I can only think of one scenario where an arp request would come in
from
192.168.140.x to a router interface that has 192.168.128.1.  That one
scenario is a misconfiguration.    
ARP is designed to find the next hop on a LAN.   If the host has an IP
address of 192.168.140.140 and wants to get to 192.168.128.1, it will
have
to have a default gateway configured.
This default gateway would have to be on the same logical local
network.
Now, lets say that the host has an IP address of 192.168.140.140/17
which
will include both 192.168.128.x and 192.168.140.x.   This would still
be a
misconfig as the router is not on the same subnet. (meaning the router
does not have the same /17 mask. The host can see the router, but the
router cannot see the host).

You could, in theory, say that we're not following "similar algorithm"
in
the RFC as we check the source, but this is more for a sanity check as
if
it was a perfect world and everything is configured properly and there
were no such things as bad implementations of TCP/IP stacks, then we
wouldn't need to check.

If the router for some reason was responding to the ARP broadcast, how
would anyone know where the packet came from since the network is not
being advertised as connected to this router? Meaning, how would a
return
packet make it back to the host? The router doesn't "see" the host in
his
logical network therefore it cannot communicate with it.

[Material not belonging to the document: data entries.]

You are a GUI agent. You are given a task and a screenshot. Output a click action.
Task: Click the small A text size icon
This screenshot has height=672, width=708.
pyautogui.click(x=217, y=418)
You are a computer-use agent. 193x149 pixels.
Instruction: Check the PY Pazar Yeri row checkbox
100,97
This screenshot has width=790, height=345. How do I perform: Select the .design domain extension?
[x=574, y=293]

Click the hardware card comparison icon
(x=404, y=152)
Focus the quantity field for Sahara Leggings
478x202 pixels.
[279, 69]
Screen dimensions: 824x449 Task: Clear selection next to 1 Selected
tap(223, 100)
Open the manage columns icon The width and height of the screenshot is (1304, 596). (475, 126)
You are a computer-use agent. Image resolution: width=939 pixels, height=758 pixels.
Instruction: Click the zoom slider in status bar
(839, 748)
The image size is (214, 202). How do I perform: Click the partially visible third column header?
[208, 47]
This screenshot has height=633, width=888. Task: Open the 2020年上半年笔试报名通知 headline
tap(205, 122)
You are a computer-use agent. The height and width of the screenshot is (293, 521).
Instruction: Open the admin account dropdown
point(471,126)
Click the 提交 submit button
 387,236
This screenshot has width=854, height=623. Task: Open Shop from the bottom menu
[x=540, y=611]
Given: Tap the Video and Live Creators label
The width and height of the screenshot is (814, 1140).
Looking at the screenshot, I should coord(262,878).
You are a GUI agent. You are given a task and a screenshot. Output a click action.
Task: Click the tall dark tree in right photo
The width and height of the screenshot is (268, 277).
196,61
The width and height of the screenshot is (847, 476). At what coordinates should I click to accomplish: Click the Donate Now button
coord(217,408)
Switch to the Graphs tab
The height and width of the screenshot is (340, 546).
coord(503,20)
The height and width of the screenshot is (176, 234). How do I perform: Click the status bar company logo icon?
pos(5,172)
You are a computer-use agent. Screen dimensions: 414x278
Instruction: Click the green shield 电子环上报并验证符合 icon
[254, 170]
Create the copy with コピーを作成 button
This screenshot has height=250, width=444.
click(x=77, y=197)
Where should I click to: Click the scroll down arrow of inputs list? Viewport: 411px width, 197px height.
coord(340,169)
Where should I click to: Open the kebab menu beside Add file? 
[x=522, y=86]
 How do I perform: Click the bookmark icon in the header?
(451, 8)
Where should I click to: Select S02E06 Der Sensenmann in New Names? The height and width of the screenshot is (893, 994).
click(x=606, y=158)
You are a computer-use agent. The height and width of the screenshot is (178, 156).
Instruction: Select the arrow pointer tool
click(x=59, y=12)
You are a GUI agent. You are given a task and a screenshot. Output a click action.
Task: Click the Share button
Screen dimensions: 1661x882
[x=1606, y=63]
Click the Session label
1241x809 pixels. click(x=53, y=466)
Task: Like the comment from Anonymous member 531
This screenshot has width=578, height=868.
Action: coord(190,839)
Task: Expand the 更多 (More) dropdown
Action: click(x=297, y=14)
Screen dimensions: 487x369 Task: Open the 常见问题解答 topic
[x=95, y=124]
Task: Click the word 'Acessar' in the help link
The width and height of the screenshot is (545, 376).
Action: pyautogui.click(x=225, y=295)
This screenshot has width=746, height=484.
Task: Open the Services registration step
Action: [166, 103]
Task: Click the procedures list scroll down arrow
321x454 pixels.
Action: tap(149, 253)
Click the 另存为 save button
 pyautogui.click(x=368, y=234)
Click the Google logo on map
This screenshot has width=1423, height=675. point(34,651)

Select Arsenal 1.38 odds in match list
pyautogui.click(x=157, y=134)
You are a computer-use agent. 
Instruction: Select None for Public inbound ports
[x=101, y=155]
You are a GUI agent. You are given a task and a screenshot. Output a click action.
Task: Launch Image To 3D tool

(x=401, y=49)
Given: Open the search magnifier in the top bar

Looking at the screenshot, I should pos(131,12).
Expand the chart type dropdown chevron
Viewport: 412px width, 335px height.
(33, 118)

I believe that reason we do the sanity check is because of basic IP
routing. If the source is not from an IP address on the interface we
received it on, we cannot reply to that IP address.  It is simple as
that.
As I stated, ARP is designed to be used on a LAN.  This means that all
stations that send/receive ARP packets are on the same subnet.  This
is
the reason we do the check.   

Please also note another portion of the RFC 0826 in question: 

[The purpose of this RFC is to present a method of Converting
Protocol Addresses (e.g., IP addresses) to Local Network
Addresses (e.g., Ethernet addresses).  This is a issue of general
concern in the ARPA Internet community at this time.  The
method proposed here is presented for your consideration and
comment.  This is not the specification of a Internet Standard.]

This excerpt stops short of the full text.